SAPPHIRE’s flexibility showcases an important lesson about Semantic Web systems: once they are configured for a general problem—in this case, public health reporting—they can quickly be adapted to a variety of situations within that field. Indeed, the CDC would like to roll out a single, integrated, SAPPHIRE-style illness alert system nationwide.
SAPPHIRE succeeds because it can unify information from many places, which can then be used for different goals. This same attribute is fueling FOAF’s grassroots growth. By using an agreed-on Semantic Web vocabulary, the FOAF system finds common interests among friends and acquaintances, even if they do not belong to the same social-networking sites such as MySpace or Facebook. FOAF enthusiasts are also now developing semantic trust networks—white lists of trusted senders—as a way to fight e-mail spam.
Crossing Boundaries The success of SAPPHIRE and other applications has prompted calls for more Semantic Web integration in health care. The Food and Drug Administration and the National Institutes of Health have both recently declared that a shift toward research into translating data across boundaries is necessary for improving the drug development and delivery process.
The same work will enhance the traditional computerized clinical decision support (CDS) systems that medical professionals use—knowledge bases that contain the latest wisdom on therapeutic treatments. Each hospital, physicians’ network and insurance company has had to custom-design its own system, and all of them are struggling mightily to stay current. Every time an advance is made about diagnoses, clinical procedures or drug safety—which is often—administrators must rework their systems. The personnel time required is usually far greater than most of these organizations can afford. Furthermore, because the custom systems are frequently incompatible, making industry-wide insights or deciphering best practices is slow and cumbersome. What is more, “we are investigating Semantic Web technologies because traditional approaches for data integration, knowledge management and decision support will not scale to what is needed for personalized medicine,” says John Glaser, chief information officer at Partners HealthCare System in Boston.
To remedy this situation, Agfa HealthCare has constructed a prototype CDS system based on Semantic Web technologies. When a person inputs a change into one part of a system, rec-ords that should be altered in other parts of the system or in the systems of another institution are automatically updated. For example, Agfa’s prototype transforms standard radiology protocols into Semantic Web notation and integrates them with other common knowledge bases, such as clinical guidelines from medical societies. Institutions can maintain their own internally standardized content, yet end users such as hospitals can readily integrate new content, greatly reducing the labor hours required.
As systems such as Agfa’s are implemented across the health care network, medical knowledge bases will become smarter, easier and less expensive to use. Imagine a patient who is prone to blood clots and has a genetic mutation that, according to current medical literature, will respond well to a new anticlotting medication. Over the ensuing months, however, new studies show that particular variants of this mutation actually cause that same drug to increase clotting. This patient’s clinician must be notified to change the therapy for anyone with this variant. How could notifications such as this be effectively carried out given that thousands of genes are involved in hundreds of diseases across millions of patients? Meeting this challenge will not be possible without robust semantic approaches.
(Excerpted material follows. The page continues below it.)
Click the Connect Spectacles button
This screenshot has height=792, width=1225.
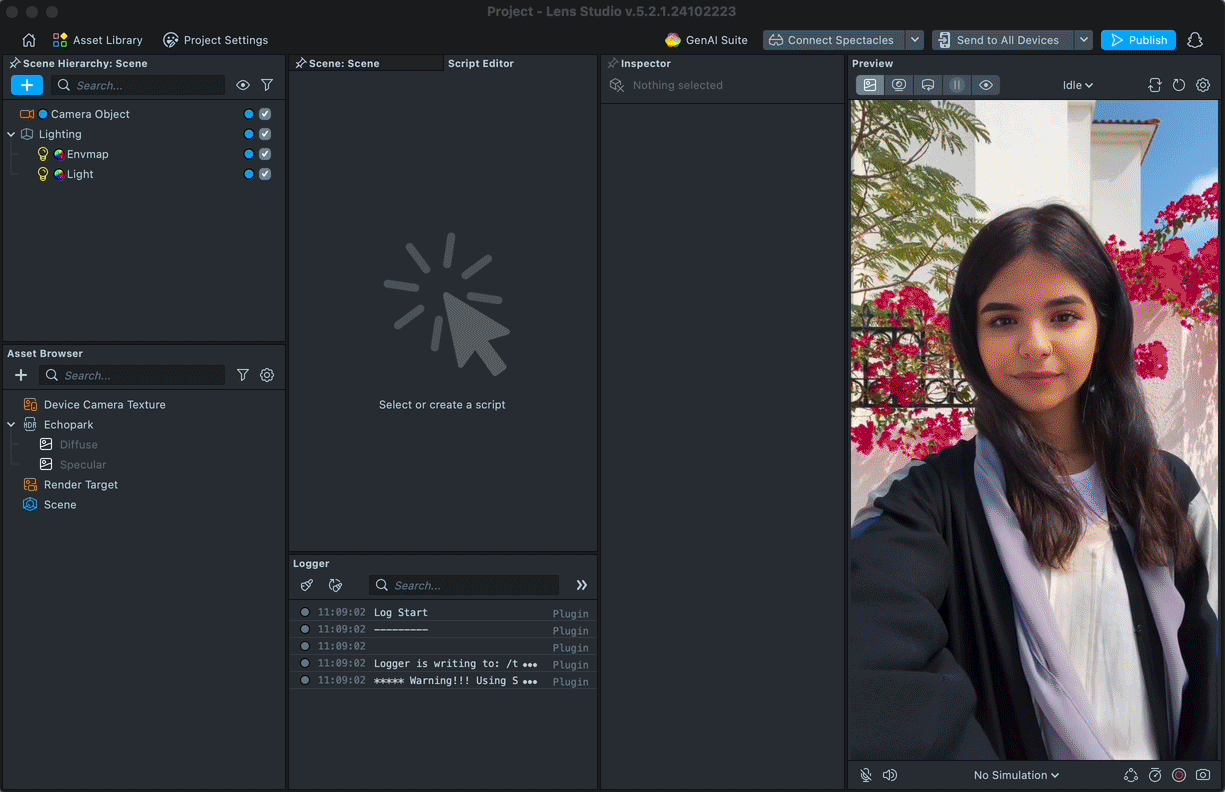click(832, 40)
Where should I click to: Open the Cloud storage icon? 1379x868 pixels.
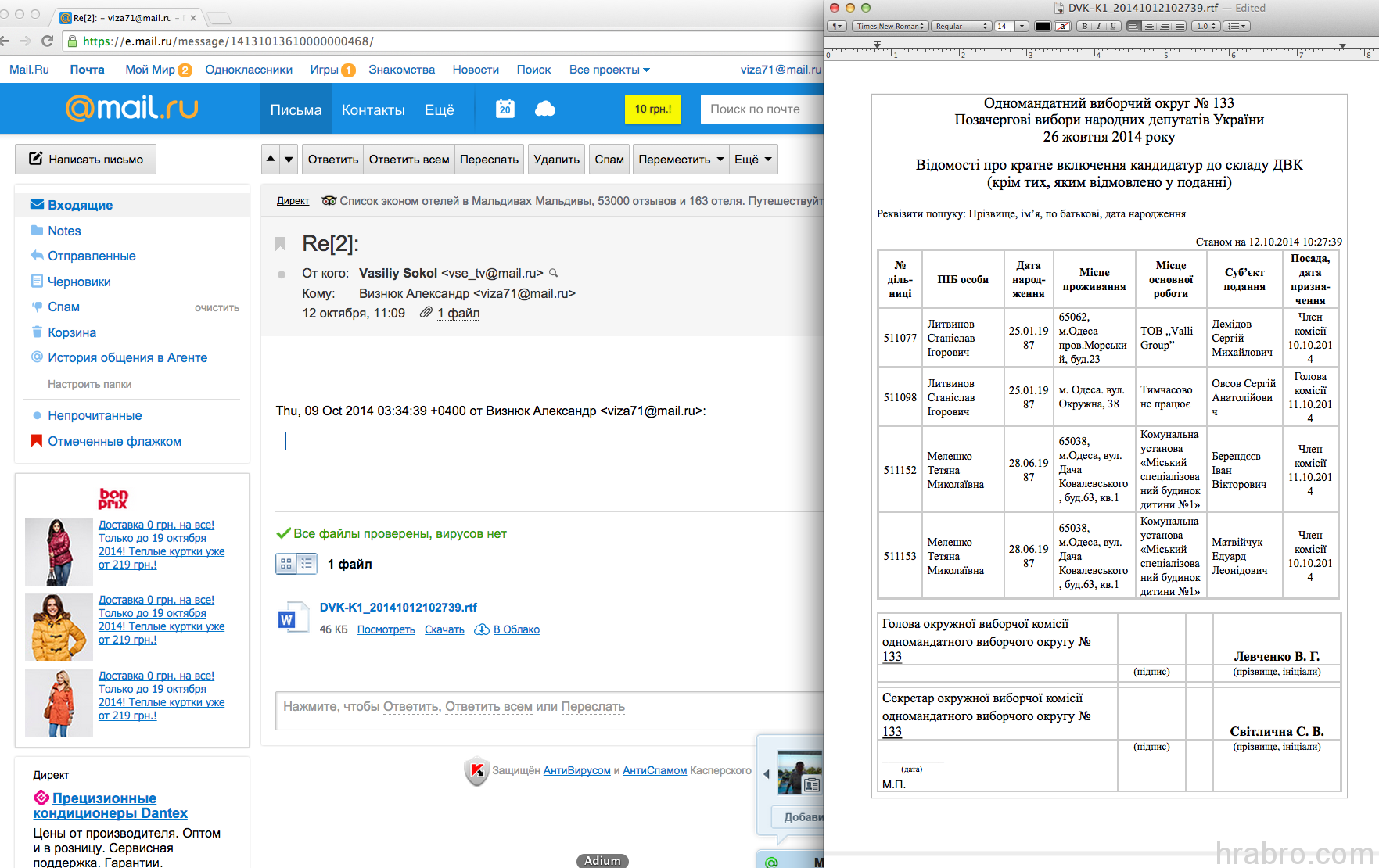coord(545,109)
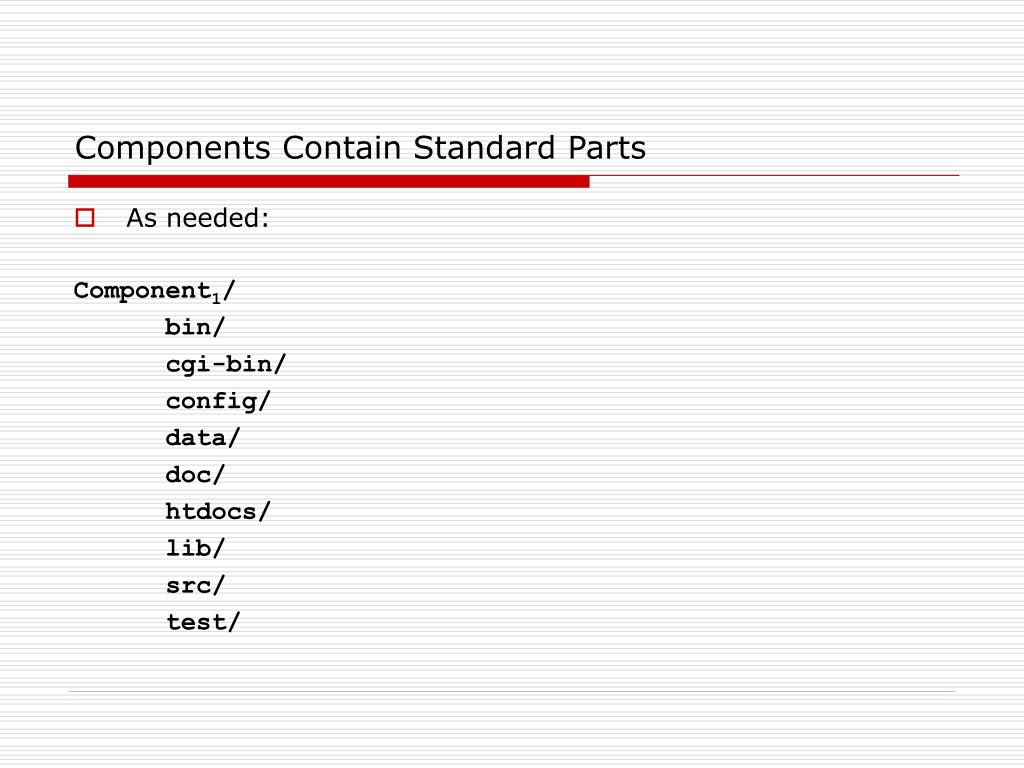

Daily Life, Too The same Semantic Web technologies that are transforming drug discovery and health care are being applied to more general situations. One example is Science Commons, which helps researchers openly post data on the Web. The nonprofit organization provides Semantic Web tools for attaching legally binding copyright and licensing information to those data. This capability allows a scientist, for example, to instruct a software applet to go find information about a particular gene—but only information that comes with a free license.
DBpedia is an effort to smartly link information within Wikipedia’s seven million articles. This project will allow Web surfers to perform detailed searches of Wikipedia’s content that are impossible today, such as, “Find me all the films nominated for a Best Picture Academy Award before 1990 that ran longer than three hours.”
As applications develop, they will dovetail with research at the Web consortium and elsewhere aimed at fulfilling the Semantic Web vision. Reaching agreement on standards can be slow, and some skeptics wonder if a big company could overtake this work by promoting a set of proprietary semantic protocols and browsers. Perhaps. But note that numerous companies and universities are involved in the consortium’s semantic working groups. They realize that if these groups can devise a few well-designed protocols that support the broadest Semantic Web possible, there will be more room in the future for any company to make money from it.